* **DIRECTION**
Report how many lines of the items below contain the string "April", with case counting. Give only the number.

* **RAW RECORDS**
----------------
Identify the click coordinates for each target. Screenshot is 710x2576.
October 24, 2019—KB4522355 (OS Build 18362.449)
----------------
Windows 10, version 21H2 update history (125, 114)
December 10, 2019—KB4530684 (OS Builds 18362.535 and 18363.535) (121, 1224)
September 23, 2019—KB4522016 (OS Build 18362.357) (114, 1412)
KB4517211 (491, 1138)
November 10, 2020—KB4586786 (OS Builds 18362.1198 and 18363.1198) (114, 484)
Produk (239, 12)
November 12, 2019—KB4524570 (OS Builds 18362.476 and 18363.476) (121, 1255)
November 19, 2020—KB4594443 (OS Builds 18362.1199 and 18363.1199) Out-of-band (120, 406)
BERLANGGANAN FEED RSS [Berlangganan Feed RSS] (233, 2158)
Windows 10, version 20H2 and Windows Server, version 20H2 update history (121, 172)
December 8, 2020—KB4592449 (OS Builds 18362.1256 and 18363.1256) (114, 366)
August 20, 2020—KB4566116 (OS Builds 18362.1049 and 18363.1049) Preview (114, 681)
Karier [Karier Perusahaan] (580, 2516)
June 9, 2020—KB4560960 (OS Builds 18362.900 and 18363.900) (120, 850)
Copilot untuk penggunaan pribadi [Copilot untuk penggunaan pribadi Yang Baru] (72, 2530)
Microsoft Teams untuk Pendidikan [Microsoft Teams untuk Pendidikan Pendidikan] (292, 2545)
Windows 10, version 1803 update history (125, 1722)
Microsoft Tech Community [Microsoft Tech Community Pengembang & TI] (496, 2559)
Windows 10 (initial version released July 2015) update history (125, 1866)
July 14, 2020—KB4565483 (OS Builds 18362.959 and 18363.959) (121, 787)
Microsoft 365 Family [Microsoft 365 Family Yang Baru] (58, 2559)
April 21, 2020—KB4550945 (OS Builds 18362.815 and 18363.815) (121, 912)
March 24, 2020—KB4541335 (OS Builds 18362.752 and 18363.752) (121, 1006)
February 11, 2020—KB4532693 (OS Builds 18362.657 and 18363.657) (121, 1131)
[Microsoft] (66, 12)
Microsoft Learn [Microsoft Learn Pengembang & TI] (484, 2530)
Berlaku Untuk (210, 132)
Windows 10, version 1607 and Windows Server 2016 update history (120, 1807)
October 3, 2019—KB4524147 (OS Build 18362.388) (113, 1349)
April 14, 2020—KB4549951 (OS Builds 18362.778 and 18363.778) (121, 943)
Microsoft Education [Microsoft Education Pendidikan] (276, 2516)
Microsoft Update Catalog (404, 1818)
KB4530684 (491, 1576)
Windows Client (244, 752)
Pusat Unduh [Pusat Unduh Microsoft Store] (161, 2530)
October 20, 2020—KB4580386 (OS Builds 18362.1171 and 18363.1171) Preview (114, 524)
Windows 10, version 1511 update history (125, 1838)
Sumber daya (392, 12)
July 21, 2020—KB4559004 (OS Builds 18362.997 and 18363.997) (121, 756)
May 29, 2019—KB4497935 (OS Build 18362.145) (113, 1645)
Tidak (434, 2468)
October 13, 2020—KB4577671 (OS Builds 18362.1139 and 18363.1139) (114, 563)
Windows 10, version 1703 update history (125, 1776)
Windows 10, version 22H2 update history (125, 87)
----------------
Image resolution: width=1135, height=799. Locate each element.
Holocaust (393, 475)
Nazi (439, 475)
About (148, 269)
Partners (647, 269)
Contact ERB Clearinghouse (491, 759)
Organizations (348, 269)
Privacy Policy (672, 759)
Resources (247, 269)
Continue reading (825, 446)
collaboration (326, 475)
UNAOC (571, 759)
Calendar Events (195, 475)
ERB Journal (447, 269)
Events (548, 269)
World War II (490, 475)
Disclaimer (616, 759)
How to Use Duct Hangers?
----------------
* **SOLVED EXERCISE**
2